In court last summer, the case was dismissed, due to lack of evidence. "The US has a law called corpus delecti which posits that you can't only convict someone on the basis of a confession. There has to be other evidence," Ms McCormack's lawyer, Richard Hearn, says. "In Jennie's case, there was none. The autopsy found no medicine in the foetus. Prosecutors had no computer record of the pill being brought, no packaging or boxes in which the drugs came."
Despite the ruling, it still remains possible for Ms McCormack to be charged again with a crime that could carry five years in prison. Mr Hearn has filed a lawsuit claiming that Idaho's law (similar to ones on the statute books of six other conservative states) is unconstitutional and should be overturned.

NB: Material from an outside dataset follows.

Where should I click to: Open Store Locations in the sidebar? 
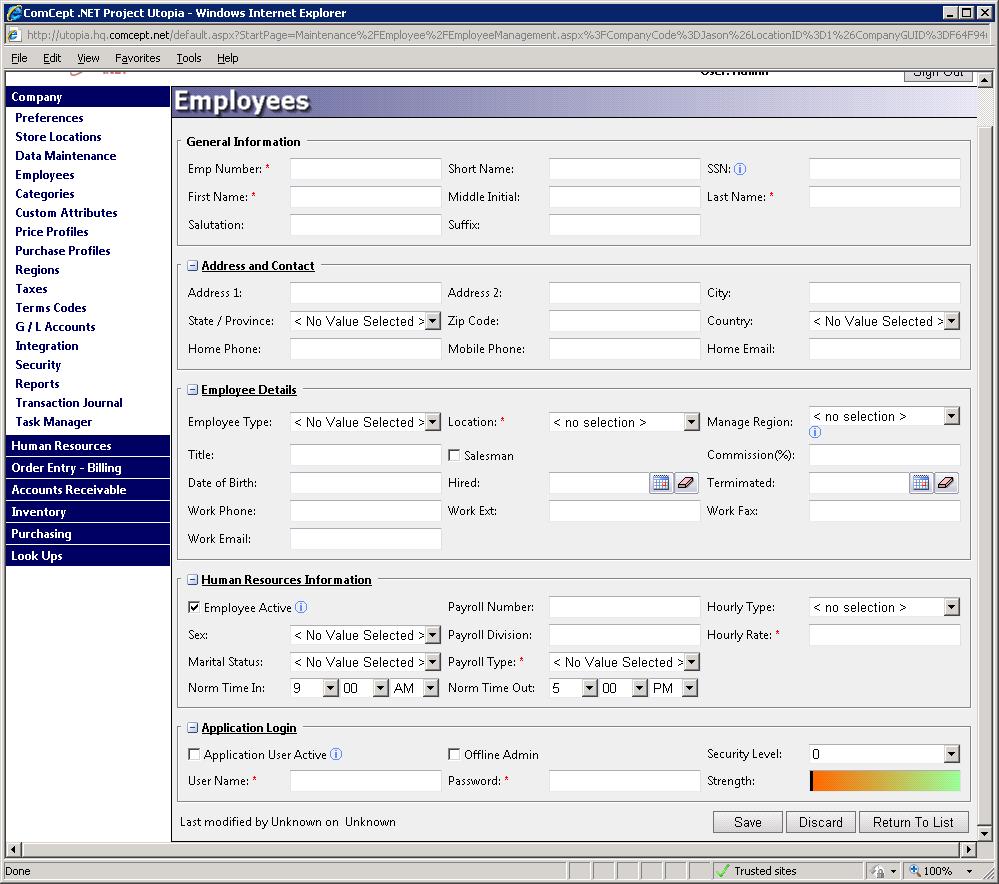(58, 137)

"I have two aims," Mr Hearn says. "The first is to prevent Jennie from being prosecuted and to give her a right not to live in fear. The second is to set a precedent. If Idaho cannot prosecute a woman for taking RU486, then women in the USA will be able to legally have access to abortion drugs from their computer. That would be revolutionary." The lawsuit is currently before the Ninth Circuit Court of Appeals, one rung beneath the Supreme Court. It carries far-reaching implications. Although 35 per cent of American women have abortions at some stage, many face severe upheaval to access them, since 98 per cent of rural counties do not have abortion clinics. If Ms McCormack succeeds, that problem will become superfluous: US abortion law will have been updated for the internet era.
In a country still consumed by culture wars, that's a big deal. Only last week, Texas began mandating that expectant mothers be forced to see an ultrasound before undergoing a termination. And Barack Obama is still facing a relentless barrage of hostility from the religious right for attempting to ensure that employers give women health insurance that covers birth control.

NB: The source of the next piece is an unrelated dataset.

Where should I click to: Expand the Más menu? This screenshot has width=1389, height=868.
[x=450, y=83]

At the centre of this gathering storm, Ms McCormack carries on struggling with her status as a social pariah. At first, customers at the dry cleaners where she worked started ignoring her. Then they refused to be served by her. "The more it got in the paper, the more I got dirty looks and the more people started asking for someone else to help them," she says. "Eventually, I quit."
Her relationship with her mother, a Mormon, has become severely strained. Her sister, worried about being dragged into the prosecution, has virtually stopped speaking to her.
Fearful of arrest, Ms McCormack spends most of her waking hours alone, and at home, wondering when the police might return. "Anybody who comes to my door and knocks, I think it's my time," she says. "I've always been shy, but I've now gotten nervous and anxious. I'm embarrassed, too. This should have been something personal, but it's affected everything. Sometimes, I think it will drive me insane."